At ten I'd experienced the thing that we so delicately refer to as a church "split".  Sounds pretty, doesn't it? Split is the word we use for a lovely dessert with bananas and ice cream with cherries on top.  It wasn't pretty.  The fishbowl continued, and eventually, when I arrived at university I began making my own way of faith, even while still living with my folks.  I found a new church - one that introduced me to a Jesus who loved and who actively spoke.  They were well-meaning, and had good hearts, I see that now, but they didn't know what to do with my introverted, highly depressed self.  To be fair, they didn't know what to do with themselves, and changed their expression of worship at least four times in the two or so years I attended, so perhaps they can be forgiven for not knowing how to create a safe space for me - they were still working to establish that for themselves.  And then I went overseas into a highly dysfunctional (though still good-hearted) mission environment.  The compounded effect of my childhood in the church, the teenage struggles at home, a church that didn't quite know who it was, or how to meet the needs of messy people, severe depression, and a mission trip - well, the combination of those things nearly killed me.

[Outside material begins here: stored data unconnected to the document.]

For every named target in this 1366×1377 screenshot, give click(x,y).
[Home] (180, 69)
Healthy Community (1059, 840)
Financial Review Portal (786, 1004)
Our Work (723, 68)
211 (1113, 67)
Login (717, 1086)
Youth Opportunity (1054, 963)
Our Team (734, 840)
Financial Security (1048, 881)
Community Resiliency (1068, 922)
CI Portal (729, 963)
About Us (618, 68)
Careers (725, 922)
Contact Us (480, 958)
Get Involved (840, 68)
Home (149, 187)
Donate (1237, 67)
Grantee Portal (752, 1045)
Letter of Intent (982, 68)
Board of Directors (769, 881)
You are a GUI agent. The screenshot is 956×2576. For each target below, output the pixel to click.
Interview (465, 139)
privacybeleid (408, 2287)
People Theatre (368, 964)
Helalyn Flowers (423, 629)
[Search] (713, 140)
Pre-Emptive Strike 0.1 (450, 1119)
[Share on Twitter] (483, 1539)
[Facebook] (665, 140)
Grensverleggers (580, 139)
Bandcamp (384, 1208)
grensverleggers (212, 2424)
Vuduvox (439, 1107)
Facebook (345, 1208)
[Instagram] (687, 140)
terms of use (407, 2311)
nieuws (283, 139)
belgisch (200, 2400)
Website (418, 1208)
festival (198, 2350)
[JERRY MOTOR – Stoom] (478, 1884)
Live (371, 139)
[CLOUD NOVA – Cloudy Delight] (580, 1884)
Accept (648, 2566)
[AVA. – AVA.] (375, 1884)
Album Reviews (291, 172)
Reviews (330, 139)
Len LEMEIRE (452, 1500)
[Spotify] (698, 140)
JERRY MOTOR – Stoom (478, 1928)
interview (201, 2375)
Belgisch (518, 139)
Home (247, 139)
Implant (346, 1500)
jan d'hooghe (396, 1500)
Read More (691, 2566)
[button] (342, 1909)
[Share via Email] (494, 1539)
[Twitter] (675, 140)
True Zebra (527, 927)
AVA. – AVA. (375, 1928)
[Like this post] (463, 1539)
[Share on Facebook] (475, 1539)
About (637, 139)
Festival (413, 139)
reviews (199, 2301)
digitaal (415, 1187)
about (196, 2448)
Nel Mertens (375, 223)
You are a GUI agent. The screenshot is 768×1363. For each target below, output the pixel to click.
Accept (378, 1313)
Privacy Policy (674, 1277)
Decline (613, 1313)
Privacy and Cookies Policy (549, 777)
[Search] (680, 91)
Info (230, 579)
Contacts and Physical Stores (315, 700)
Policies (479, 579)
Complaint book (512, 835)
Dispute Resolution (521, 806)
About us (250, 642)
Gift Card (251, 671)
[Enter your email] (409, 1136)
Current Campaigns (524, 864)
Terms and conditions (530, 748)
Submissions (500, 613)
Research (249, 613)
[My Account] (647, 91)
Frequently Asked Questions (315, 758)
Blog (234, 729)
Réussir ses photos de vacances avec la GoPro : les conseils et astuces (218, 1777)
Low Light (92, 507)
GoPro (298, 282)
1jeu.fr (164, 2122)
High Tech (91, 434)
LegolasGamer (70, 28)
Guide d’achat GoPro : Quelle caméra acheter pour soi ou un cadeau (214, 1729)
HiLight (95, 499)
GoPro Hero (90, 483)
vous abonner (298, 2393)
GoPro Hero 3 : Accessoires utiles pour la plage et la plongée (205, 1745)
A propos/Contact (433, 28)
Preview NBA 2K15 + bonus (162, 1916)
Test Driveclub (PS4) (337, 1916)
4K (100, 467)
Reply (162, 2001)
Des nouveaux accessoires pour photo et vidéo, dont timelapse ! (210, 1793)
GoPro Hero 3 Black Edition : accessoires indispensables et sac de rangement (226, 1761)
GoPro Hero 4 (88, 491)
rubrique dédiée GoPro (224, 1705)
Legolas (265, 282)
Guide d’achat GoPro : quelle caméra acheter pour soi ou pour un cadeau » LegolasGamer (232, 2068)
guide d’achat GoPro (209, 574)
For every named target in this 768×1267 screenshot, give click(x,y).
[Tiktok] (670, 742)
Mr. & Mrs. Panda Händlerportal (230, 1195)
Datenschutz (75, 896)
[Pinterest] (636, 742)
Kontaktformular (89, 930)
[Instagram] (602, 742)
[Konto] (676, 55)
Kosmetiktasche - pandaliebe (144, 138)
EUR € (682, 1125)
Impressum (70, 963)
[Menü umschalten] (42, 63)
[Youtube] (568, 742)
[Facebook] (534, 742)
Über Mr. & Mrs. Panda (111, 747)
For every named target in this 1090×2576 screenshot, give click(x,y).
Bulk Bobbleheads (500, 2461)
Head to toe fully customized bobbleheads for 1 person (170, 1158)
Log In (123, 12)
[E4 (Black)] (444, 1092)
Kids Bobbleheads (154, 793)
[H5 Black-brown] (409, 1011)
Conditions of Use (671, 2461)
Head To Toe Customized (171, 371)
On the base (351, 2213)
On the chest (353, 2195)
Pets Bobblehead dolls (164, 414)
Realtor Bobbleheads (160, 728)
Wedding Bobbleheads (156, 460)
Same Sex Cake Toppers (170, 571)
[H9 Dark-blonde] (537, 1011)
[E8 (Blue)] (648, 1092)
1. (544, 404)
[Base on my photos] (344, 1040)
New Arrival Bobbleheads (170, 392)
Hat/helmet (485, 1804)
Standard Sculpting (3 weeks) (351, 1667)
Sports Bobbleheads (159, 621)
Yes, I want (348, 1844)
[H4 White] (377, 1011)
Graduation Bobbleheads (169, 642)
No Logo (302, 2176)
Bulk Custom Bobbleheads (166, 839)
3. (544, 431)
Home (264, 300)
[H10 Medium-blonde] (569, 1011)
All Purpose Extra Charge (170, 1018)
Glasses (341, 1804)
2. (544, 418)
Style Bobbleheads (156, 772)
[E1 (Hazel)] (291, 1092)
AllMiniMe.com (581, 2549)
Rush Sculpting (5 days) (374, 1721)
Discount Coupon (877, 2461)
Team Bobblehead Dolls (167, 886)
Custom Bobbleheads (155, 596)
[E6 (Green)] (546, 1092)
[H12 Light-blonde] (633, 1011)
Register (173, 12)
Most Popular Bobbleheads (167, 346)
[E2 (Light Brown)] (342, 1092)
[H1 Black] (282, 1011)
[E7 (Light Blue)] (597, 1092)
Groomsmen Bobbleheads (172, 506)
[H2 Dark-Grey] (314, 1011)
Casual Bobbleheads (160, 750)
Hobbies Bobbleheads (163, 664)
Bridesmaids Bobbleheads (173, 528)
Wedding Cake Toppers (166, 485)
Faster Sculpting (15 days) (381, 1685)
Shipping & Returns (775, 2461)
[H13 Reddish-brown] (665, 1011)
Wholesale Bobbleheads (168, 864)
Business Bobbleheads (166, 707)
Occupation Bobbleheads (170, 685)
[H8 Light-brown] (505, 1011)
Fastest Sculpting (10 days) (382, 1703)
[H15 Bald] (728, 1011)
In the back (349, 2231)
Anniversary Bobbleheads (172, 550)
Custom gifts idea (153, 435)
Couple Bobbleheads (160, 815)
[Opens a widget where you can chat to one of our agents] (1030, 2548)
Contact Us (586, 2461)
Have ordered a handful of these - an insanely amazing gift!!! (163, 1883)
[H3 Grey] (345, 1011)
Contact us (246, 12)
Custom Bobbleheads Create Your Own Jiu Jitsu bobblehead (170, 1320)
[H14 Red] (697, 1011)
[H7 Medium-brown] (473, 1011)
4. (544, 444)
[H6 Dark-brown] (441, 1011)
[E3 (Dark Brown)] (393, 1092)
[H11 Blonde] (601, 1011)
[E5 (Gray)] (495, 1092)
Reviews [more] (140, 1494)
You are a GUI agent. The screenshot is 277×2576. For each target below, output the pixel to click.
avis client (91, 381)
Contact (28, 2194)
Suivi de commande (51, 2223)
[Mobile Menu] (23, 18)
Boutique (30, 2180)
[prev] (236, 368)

And I suppose that's how I find myself sitting here, writing an odd, rambling open letter of sorts to you.  Somehow, when I listened to your books, I felt validated.  It was a similar experience to the one I had all those years ago when I read Renee Altson's "Stumbling Towards Faith" and realized that I could be living in the pit of depression and still be pursuing Jesus - that I wasn't alone.  There is something profoundly comforting in the discovery that others are just out of sight, walking the journey alongside, ahead, and behind you.

Nearly two years ago a friend informed me that it didn't seem that I could afford to continue this journey on my own - that I needed to find some professional help.  I did, and I could talk for days and hours of the blessing that two different therapists have been in my life.  I could list the ways they were exactly what my heart needed.  I have spent two years healing, and I find myself in this relatively stable place, more willing than ever to speak openly about the things I've lived both within the church and outside its walls.  I might even gather up the courage to talk about all the times I met Jesus more deeply and prominently outside of those walls.

In any case, I think this whole rambling, telling of my story is simply to say thank you.  I am more myself than I have ever been, and in the process of becoming myself, of healing, of admitting I was broken, depressed, struggling with anxiety, addiction and loneliness, I met Jesus.  I met a Jesus who I fell in love with.  Not the one I grew up with, the oddly silent "never forget that I died for you" so that better rule all of your behaviours all of the time, Jesus.  But a Jesus who ate with prostitutes, tax collectors and sinners.  A Jesus who loved a glass of wine, and most of all a Jesus who loved me.  And so I'm saying thank you for sharing your story with the world.  For validating all those of use who know there must be something more than the judging, vicious, occasionally loving, sometimes well-meaning, abusive or inadvertently harmful faith we grew up with.  For talking about being messy, and about the process of healing in honest terms, not just telling the pretty version where it happens overnight.  Thank you for raising questions that the church needs to hear from the life of St. Francis.  Thank you for putting words to pages so that other people with questions and hurting hearts can know that they aren't alone either.  Some other time I'll write a blog post with quotes from your books (I'm waiting for the printed copies to arrive from Amazon), since the people who read my blog need to see some of the things that so moved me from your books, but today I just wanted to say thank you.